What the task asks
Please return the listing below word for word, from its first line up to and including the line with "at that location.", and leave out the pictures.
━━━━━ Source data
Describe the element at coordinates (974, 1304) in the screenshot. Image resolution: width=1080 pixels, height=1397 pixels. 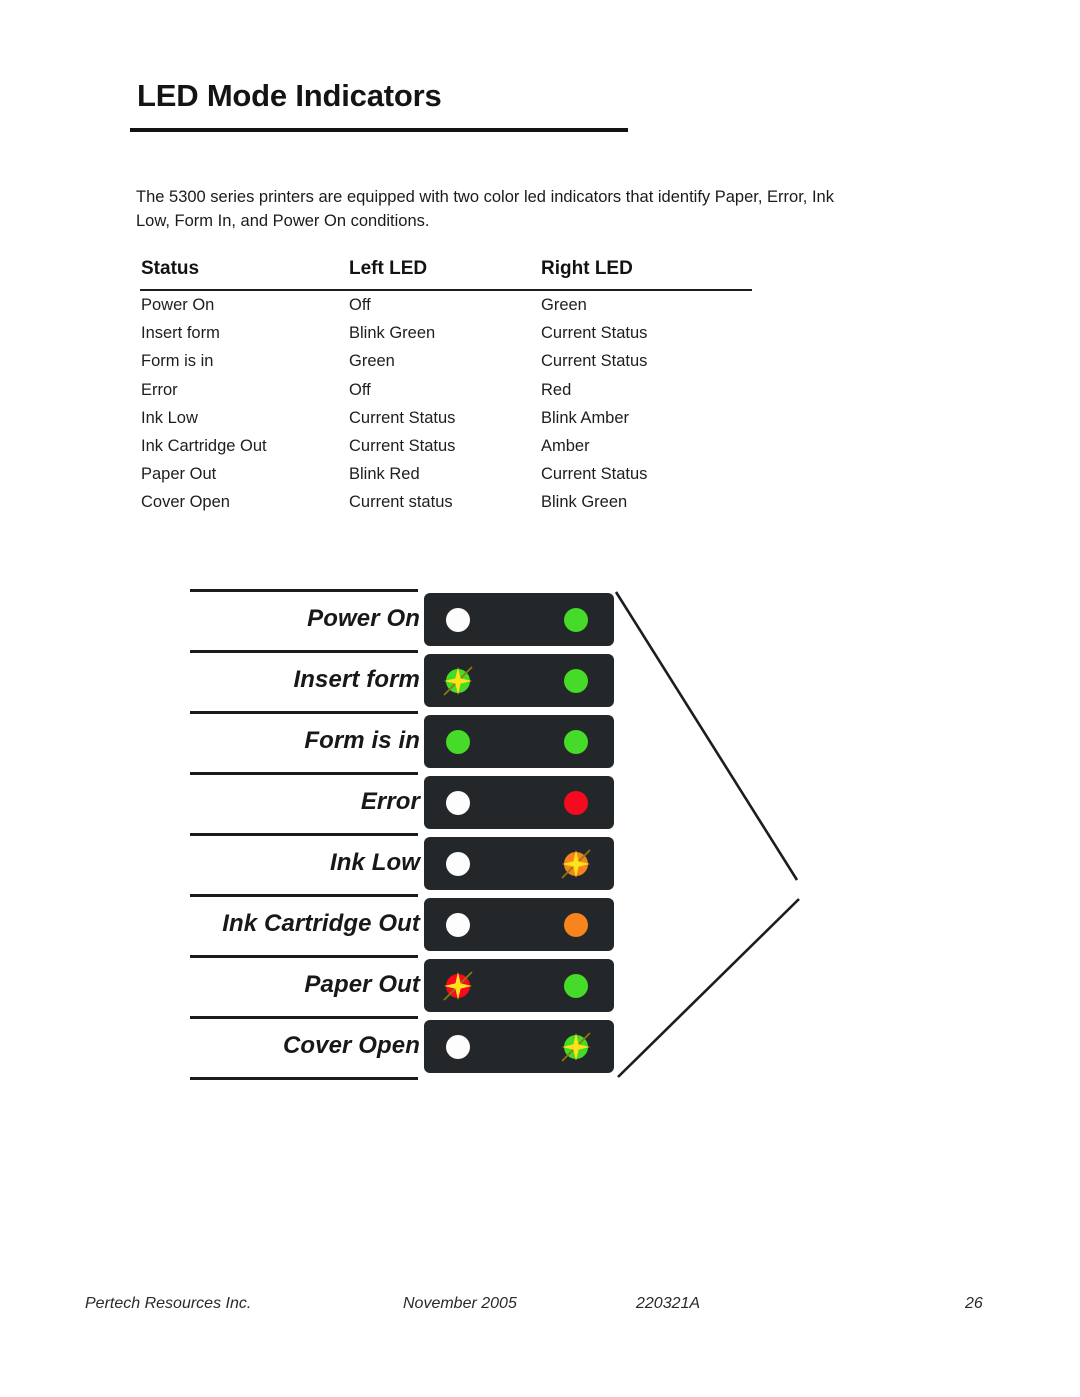
I see `footer-page-number: 26` at that location.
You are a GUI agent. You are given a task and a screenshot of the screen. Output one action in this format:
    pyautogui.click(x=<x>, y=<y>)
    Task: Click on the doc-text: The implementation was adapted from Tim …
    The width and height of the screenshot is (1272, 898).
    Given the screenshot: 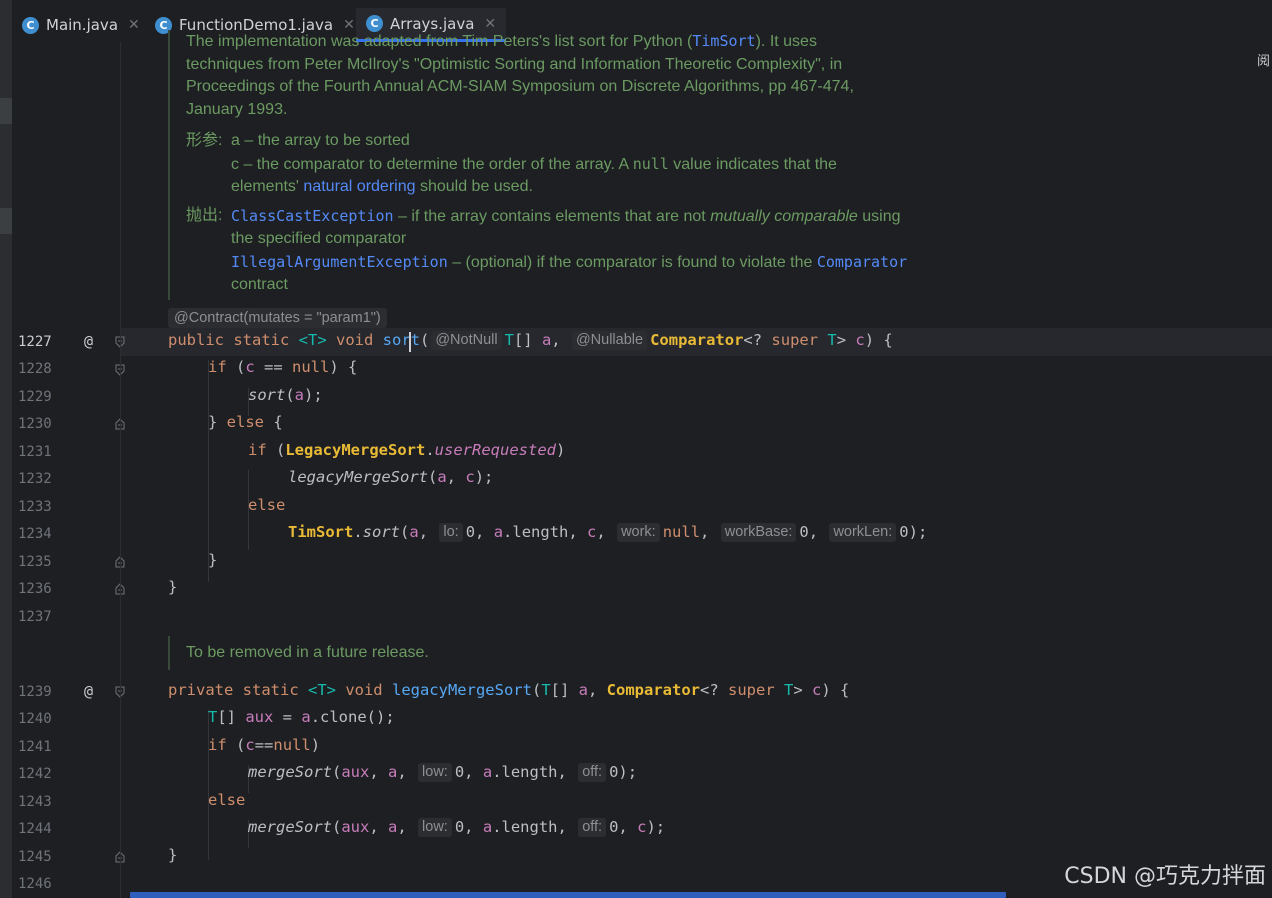 What is the action you would take?
    pyautogui.click(x=502, y=41)
    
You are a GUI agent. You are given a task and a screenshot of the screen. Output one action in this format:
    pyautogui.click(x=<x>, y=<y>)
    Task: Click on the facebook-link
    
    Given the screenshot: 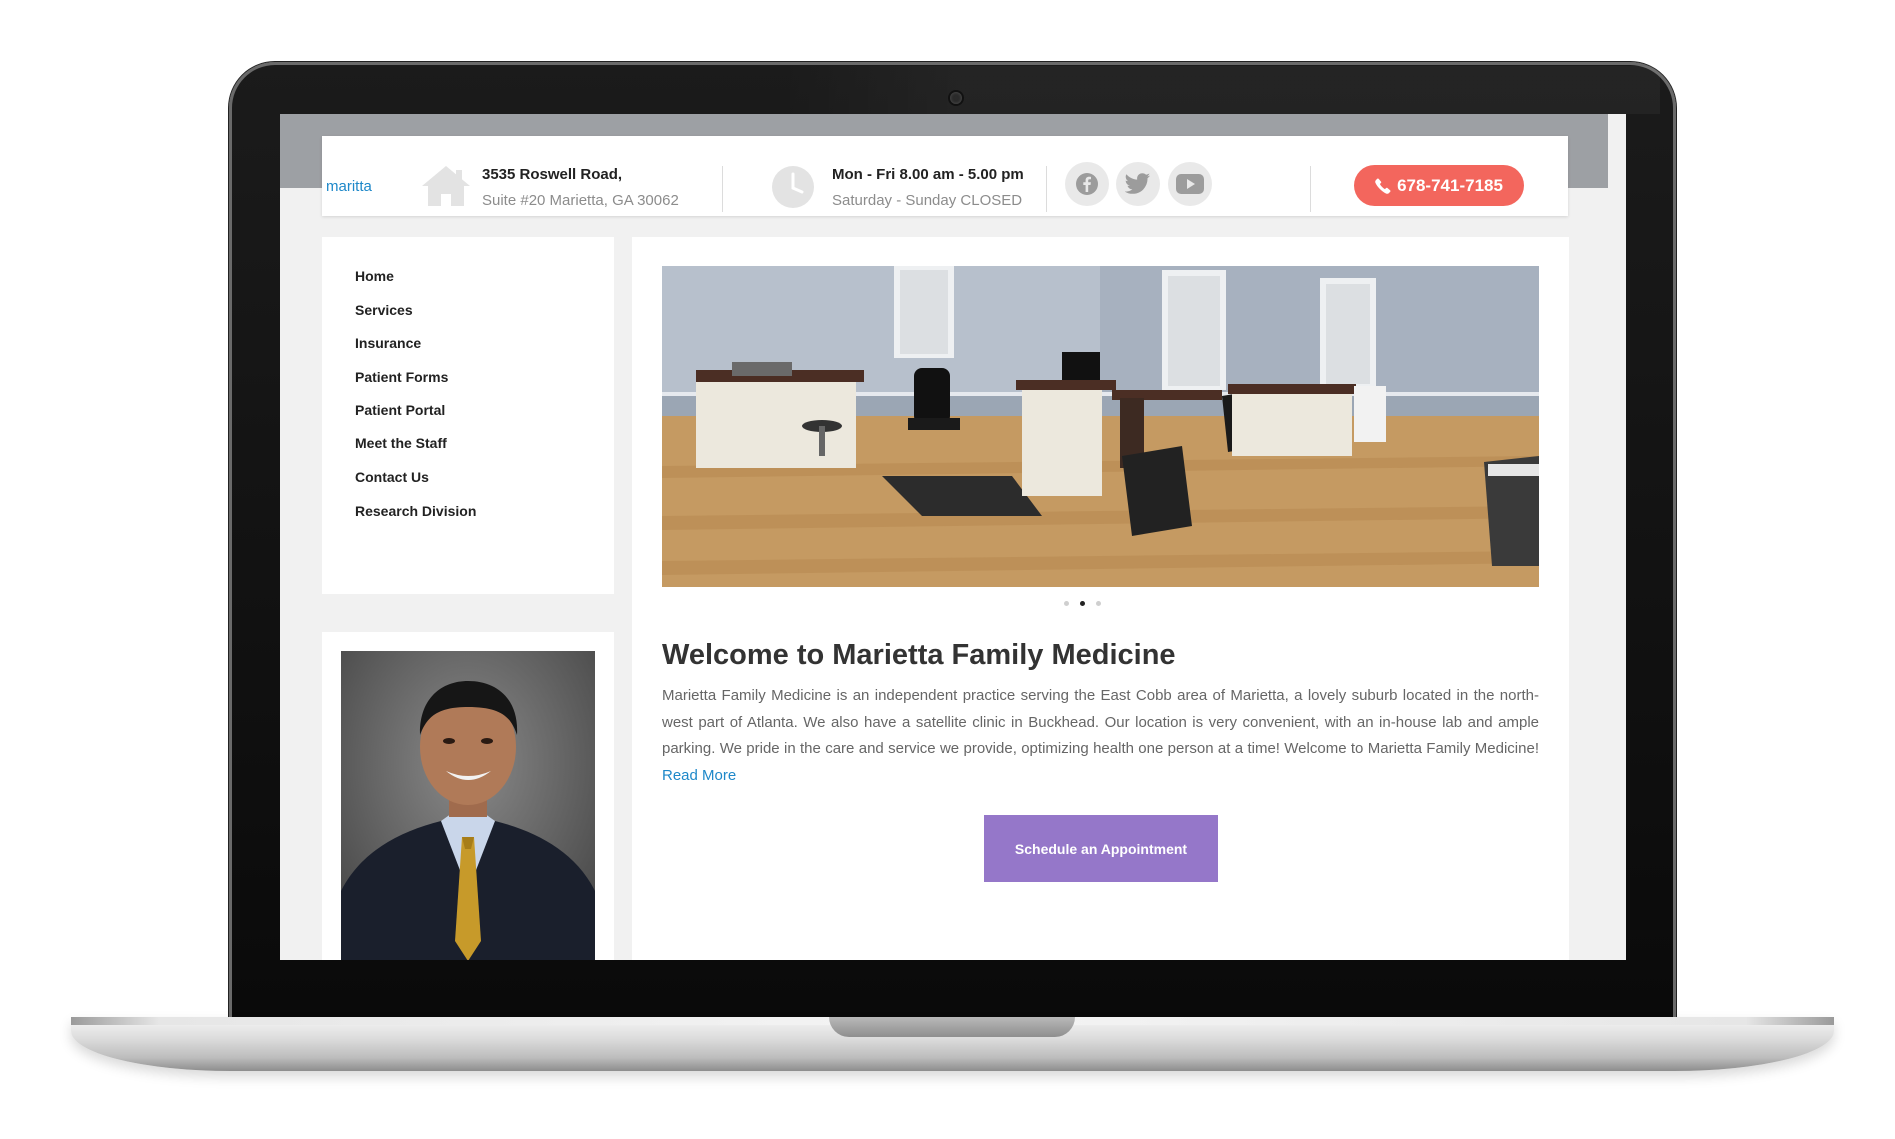 What is the action you would take?
    pyautogui.click(x=1087, y=184)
━━━━━━━━━━
Written response
Describe the element at coordinates (974, 1304) in the screenshot. Image resolution: width=1080 pixels, height=1397 pixels. 
I see `footer-page-number: 26` at that location.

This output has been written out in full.